Membaca merupakan kebiasaan positif yang selalu dilakukan Bung Karno sejak kecil. Apa
alasan mengapa Bung Karno harus gemar membaca, rajin belajar dan belajar
tentang segala sesuatu ?
Didorong oleh ego yang meluap-luap untuk bisa
bersaing dengan siswa-siswa bule, maka Bung Karno sangat tekun membaca, dan
sangat serius dalam belajar. Ketika belajar di HBS (Hoogere Burger School) Surabaya. Dari 300 murid yang ada dan hanya 20 murid saja yang pribumi (satu di
antaranya adalah Bung Karno) yang sulit menarik simpati teman-teman sekelas.
Mereka memandang rendah kepada anak pribumi sebagai anak kampungan. Namun Bung
Karno adalah murid yang hebat sehingga satu atau dua guru menaruh rasa simpati
padanya.
Rasa simpati gurunya, membuat Bung Karno bisa
memperoleh fasilitas yang lebih untuk
“mengacak-acak atau memanfaatkan” perpustakaan dan membaca segala buku, baik
yang ia gemari maupun yang tidak ia sukai. Umumnya buku ditulis dalam bahasa
Belanda. Problem berbahasa Belanda menghambat rasa haus ilmunya (membaca buku
yang ditulis dalam bahasa Belanda).
Entah strategi apa yang ia peroleh secara
kebetulan, namun Bung Karno punya jalan pintas (cara cepat) dalam menguasai
bahasa Belanda. Bung karno menjadi akrab dengan noni Belanda sebagai
kekasihnya. Berkomunikasi langsung dalam bahasa asing (Bahasa Belanda) adalah
cara praktis untuk lekas mahir berbahasa Belanda. Mien Hessels, adalah salah
satu kekasih Bung Karno yang berkebangsaan Belanda.

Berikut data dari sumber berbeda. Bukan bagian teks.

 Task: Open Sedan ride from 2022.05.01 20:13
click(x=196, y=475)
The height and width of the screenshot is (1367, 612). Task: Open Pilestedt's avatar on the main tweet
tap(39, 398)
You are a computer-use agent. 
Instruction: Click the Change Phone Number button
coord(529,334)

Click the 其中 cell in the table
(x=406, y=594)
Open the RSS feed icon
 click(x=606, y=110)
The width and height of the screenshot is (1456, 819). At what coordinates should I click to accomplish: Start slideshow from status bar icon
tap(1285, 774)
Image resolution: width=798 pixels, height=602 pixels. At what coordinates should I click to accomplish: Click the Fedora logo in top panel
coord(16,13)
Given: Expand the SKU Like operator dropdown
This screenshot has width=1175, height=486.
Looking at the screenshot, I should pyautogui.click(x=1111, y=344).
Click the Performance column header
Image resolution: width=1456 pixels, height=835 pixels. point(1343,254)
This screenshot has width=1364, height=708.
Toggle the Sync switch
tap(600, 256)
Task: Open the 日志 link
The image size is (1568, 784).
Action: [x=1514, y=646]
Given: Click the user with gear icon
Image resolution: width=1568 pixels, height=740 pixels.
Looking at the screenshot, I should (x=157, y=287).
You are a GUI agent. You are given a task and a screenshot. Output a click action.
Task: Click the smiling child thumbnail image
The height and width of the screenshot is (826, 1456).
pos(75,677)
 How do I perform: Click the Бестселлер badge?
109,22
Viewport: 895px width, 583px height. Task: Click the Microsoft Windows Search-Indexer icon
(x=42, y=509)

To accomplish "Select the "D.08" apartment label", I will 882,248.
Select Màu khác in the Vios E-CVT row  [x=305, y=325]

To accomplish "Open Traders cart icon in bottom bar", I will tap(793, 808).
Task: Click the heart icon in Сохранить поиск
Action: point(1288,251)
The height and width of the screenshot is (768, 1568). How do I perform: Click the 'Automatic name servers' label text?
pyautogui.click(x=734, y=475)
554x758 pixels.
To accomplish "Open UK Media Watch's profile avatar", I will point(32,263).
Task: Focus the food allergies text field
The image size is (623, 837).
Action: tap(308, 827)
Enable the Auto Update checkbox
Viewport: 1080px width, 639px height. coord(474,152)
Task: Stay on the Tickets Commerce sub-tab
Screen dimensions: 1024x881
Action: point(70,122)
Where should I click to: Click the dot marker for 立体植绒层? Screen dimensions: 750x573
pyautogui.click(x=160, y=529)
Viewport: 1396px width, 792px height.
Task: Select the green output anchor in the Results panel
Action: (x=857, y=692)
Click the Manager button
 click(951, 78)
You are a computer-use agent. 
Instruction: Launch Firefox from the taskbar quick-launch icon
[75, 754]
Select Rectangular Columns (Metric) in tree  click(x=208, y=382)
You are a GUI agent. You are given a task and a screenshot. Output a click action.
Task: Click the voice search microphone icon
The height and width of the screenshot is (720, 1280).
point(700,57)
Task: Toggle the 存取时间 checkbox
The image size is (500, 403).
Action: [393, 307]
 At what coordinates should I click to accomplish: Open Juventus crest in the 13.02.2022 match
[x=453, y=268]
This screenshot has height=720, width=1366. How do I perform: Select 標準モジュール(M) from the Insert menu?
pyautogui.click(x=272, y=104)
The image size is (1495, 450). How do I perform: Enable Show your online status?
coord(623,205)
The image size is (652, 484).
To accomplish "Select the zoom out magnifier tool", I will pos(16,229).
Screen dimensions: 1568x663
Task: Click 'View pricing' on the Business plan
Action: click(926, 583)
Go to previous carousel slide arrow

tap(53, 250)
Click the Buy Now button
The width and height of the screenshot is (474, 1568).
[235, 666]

Dalam usia 16 tahun, Bung Karno fasih
berbahasa dan membaca dalam Bahasa Belanda. Ia sudah membaca karya besar
orang-orang besar dunia. Di antaranya dalah Thomas Jefferson dengan bukunya Declaration of Independence. Bung Karno
muda, juga mengkaji gagasan-gagasan George Washington, Paul Revere, hingga
Abraham Lincoln, mereka adalah tokoh hebat dari Amerika Serikat. Tokoh pemikir
bangsa lain adalah seperti Gladstone, Sidney dan Beatrice Webb juga
dipelajarinya. Bung Karno juga mempelajari ‘Gerakan Buruh Inggris” dari
tokoh-tokoh tadi. Bung Karno juga membaca tentang Tokoh Italia, dan ia sudah
bersentuhan dengan karya Mazzini, Cavour, dan Garibaldi. Tidak berhenti di
situ, Bung Karno bahkan sudah menelan habis ajaran Karl Marx, Friedrich Engels,
dan Lenin. Semua tokoh besar tadi, menginspirasi Bung Karno muda untuk menjadi
maju dan smart.
Penelusuran atas dokumen barang-barang milik
Bung Karno di Istana Negara, yang diinventarisasi oleh aparat Negara yang
ditemukan setelah ia digulingkan. Dari ribuan item miliknya, hampir 70 persen
adalah buku. Sisanya adalah pakaian, lukisan, mata uang receh, dan pernak-pernik
lainnya. Harta Bung Karno yang terbesar memang buku.
Dari biografinya (Sukarno: An Autobiography)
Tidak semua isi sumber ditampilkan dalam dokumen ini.